MINNEAPOLIS – The hormone testosterone, which fuels the growth of prostate cancer, unexpectedly stymies the disease in certain cases, according to researchers who found it made tumors more vulnerable to treatment in some patients.
Prostate cancer is the most common tumor in men. It typically kills after tumors stop responding to drugs that block the production of testosterone and its receptors. That approach, called androgen deprivation therapy, has been standard for 70 years.
“This is really the most lethal form of prostate cancer,” said Michael Schweizer, the study’s lead researcher from Fred Hutchinson Cancer Research Center in Seattle. “Once people progress to this stage, it’s when we start to worry that they’re at a much higher risk for dying from prostate cancer.”
In a trial of 16 patients, investigators used a new method, dubbed “biopolar androgen therapy,” to attack tumors that had built resistance. Patients were given monthly testosterone shots while simultaneously receiving drugs to block its natural production, creating huge swings in levels of the hormone.

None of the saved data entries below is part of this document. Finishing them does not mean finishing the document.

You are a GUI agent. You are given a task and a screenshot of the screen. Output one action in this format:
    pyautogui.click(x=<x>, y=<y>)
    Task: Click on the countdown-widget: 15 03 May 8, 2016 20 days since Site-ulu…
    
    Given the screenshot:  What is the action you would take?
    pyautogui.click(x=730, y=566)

The results, published Wednesday in the journal Science Translational Medicine, showed some success. Seven patients saw declines in levels of prostate-specific antigen, or PSA, linked to the cancer during treatment and 10 responded to conventional care after the experimental testosterone injections ended. Five men had their tumors shrink by half, including one whose cancer disappeared. Three patients have died since the study began in 2010.
“This was a small study and it was a weird idea to give men with prostate cancer testosterone,” said Samuel Denmeade, the senior author of the paper and an oncologist at Johns Hopkins Kimmel Cancer Center in Baltimore. “The results were unexpectedly promising, and we’ll need a lot more study. But this cycling on and off of testosterone could become a part of the treatment.”
It can have serious complications. One patient died during the trial from pneumonia linked to the chemotherapy that was part of the treatment approach. A prolonged erection, a possible side effect of testosterone therapy, led another patient to drop out of the trial.
The researchers exploited a vulnerability created as cancer cells adjust and become exquisitely sensitive in a low-testosterone environment. Previous lab work showed high testosterone can kill prostate cancer cells, though there wasn’t compelling explanation for how the process worked, Schweizer said. It may be that cancer cells that have adapted to the low- hormone environment can’t tolerate high levels of testosterone, according to an editorial summary that accompanied the paper.
The Johns Hopkins researchers have another study under way that will involve 60 patients, and a larger, nationwide study is slated to begin this spring, Denmeade said.